As part of the buying process, the house was inspected. As expected, some minor repairs and updates were needed (the house is over 40 years old). Our buyers came back wanting us to drop the price. We felt we had priced the house fairly, including the anticipated repairs and updates. The brokers went into immediate negotiation mode, talking price concessions – a common mistake, not only with real estate agents, but with salespeople in general.
At this point, the real estate buyer becomes fixated on the negative aspects of the house, the minor repairs that need to be done. Not too dissimilar is the b-to-b buyer, who comes to the end of the buying journey looking for a price concession or a change in delivery terms. A seller’s first instinct is to negotiate when it should be to keep selling. The job of the salesperson is to “reframe” the buyer’s perspective away from the negative aspects they are consumed by, and remind them of the positive aspects the buyer has already agreed are valuable. Ask the buyer whether the positive aspects of the solution outweigh the negative (in the case of our home buyers, turning their focus to why they wanted the house in the first place). Classic value-oriented selling.

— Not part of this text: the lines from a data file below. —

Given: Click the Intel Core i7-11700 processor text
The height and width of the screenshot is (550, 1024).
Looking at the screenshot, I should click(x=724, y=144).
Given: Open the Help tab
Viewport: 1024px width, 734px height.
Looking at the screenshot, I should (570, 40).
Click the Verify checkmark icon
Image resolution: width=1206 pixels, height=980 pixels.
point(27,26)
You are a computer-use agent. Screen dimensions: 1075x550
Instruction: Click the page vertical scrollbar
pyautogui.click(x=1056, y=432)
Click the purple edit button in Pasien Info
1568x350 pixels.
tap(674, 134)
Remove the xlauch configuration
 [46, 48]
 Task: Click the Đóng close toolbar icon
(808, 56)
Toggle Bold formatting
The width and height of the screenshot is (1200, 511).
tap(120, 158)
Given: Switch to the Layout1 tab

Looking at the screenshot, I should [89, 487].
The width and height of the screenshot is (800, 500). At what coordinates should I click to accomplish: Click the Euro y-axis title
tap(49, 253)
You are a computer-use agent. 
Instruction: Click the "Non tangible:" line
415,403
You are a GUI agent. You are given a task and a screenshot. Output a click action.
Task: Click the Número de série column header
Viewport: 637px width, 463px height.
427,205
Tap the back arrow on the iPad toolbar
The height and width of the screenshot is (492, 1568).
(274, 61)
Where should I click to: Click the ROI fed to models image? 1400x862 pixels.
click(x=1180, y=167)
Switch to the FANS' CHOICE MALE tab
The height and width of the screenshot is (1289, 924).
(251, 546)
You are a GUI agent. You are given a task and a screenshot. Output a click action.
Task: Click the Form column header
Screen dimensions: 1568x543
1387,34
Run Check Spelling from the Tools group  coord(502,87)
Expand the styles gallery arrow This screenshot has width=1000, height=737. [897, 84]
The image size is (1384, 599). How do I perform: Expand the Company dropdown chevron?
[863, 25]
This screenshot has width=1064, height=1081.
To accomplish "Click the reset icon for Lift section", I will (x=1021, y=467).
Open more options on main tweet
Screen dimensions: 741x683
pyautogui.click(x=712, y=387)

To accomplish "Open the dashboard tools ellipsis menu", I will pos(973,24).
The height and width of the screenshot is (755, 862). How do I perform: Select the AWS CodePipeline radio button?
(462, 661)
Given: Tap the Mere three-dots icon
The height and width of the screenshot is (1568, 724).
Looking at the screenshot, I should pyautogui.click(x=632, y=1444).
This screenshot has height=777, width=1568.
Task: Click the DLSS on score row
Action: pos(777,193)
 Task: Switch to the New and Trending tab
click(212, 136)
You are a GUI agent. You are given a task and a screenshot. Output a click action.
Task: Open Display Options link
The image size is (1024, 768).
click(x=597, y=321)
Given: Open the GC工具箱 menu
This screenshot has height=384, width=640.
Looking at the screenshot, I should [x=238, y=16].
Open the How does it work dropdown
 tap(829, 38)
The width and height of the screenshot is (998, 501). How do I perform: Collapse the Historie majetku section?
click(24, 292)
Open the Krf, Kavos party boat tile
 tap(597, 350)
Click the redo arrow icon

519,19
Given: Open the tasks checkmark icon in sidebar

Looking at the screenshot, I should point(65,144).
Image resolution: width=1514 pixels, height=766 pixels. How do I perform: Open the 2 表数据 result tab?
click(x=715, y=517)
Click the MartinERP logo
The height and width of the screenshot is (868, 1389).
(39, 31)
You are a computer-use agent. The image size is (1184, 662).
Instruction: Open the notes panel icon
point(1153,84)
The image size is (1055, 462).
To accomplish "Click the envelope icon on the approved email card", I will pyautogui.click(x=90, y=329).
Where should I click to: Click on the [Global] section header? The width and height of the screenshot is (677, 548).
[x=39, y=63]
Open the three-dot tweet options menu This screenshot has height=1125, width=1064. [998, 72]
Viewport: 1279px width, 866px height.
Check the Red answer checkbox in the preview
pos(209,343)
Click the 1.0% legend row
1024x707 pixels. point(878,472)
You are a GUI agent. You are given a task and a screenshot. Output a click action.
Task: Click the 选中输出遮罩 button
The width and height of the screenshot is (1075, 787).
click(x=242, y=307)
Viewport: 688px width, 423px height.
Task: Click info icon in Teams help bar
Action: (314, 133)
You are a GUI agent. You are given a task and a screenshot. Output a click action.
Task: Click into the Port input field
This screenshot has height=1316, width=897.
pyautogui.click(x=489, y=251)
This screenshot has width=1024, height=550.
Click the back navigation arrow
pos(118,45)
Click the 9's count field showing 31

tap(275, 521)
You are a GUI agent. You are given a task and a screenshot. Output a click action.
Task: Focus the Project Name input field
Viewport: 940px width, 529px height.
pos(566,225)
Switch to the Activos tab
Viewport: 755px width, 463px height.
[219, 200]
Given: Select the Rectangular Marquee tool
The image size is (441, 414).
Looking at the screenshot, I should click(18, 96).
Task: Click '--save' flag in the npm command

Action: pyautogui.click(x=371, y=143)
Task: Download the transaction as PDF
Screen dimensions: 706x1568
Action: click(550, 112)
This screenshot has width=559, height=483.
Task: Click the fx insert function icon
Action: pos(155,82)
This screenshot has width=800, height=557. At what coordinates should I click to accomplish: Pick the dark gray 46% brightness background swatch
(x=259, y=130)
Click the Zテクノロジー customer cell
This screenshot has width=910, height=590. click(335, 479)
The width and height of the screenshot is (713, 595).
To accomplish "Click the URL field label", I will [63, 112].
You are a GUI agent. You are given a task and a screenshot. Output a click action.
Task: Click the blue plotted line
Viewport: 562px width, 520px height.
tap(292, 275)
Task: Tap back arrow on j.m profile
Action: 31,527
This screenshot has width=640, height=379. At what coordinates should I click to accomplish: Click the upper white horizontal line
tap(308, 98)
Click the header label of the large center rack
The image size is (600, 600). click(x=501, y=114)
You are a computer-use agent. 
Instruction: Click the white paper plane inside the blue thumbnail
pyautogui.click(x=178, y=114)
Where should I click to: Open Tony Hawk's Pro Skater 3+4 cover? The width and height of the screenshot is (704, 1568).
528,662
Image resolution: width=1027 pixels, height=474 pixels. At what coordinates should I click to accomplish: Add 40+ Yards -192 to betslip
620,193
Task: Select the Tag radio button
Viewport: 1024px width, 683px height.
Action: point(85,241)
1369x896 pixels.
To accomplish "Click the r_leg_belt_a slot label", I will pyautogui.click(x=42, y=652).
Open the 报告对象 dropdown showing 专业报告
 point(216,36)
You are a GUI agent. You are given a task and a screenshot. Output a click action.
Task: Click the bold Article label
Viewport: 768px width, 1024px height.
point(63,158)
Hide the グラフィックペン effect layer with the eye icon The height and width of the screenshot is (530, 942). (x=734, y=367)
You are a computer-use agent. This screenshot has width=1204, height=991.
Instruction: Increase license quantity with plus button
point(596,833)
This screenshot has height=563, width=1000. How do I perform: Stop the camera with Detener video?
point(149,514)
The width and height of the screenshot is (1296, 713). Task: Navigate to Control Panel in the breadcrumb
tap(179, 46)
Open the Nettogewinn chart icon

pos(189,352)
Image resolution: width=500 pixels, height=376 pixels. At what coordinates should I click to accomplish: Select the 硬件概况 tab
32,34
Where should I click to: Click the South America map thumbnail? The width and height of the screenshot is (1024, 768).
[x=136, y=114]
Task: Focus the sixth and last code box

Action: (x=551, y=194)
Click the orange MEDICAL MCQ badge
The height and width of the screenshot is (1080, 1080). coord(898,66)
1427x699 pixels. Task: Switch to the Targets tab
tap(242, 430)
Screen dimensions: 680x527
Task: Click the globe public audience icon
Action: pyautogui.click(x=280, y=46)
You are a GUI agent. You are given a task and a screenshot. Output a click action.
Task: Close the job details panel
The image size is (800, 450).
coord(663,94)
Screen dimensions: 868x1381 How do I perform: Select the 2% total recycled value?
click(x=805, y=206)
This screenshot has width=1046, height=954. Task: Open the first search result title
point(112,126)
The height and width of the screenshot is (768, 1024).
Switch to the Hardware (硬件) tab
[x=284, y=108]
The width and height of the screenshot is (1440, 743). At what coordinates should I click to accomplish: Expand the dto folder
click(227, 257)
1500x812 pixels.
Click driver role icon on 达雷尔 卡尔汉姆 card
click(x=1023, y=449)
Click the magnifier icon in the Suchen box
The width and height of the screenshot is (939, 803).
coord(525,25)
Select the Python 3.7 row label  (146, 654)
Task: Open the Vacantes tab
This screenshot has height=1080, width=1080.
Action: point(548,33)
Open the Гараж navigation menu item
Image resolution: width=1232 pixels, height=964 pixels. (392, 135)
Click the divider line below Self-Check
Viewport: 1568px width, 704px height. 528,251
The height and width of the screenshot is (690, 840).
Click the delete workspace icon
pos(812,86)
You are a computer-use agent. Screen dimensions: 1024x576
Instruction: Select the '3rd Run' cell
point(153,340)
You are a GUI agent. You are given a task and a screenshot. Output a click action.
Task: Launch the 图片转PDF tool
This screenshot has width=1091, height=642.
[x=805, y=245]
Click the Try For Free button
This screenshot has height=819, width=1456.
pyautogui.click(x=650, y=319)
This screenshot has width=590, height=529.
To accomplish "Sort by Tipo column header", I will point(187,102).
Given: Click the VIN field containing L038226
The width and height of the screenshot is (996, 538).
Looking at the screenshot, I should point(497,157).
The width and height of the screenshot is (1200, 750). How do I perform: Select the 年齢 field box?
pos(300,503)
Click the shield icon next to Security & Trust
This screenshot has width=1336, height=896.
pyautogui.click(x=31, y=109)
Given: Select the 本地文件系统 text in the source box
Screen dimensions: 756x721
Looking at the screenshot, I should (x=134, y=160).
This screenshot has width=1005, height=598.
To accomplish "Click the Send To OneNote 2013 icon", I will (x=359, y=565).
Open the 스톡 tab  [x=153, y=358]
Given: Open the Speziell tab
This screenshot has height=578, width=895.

One of the best lessons I learned early in my sales career was that four criteria need to be in place before I can be ready to negotiate:
1. Have I tried to overcome the objections using the selling techniques shared above? Was I negotiating before I was done selling? This is the step that is typically missed – and separates true sellers from order takers.
2. If I could not overcome the objection, apart from that had the buyer and I agreed upon specific terms and conditions (e.g. what, when, price)?
3. Were all items open for negotiations on the table? (I don't want to settle on a price only to have the buyer begin negotiating delivery terms.)
4. Do we have a conditional agreement? Translation: If we can rectify the elements to be negotiated, do we have a deal?
Use these criteria with your sellers – not only will they help provide a leg up in negotiations, but ideally, they’ll help to avoid the need to negotiate in the first place.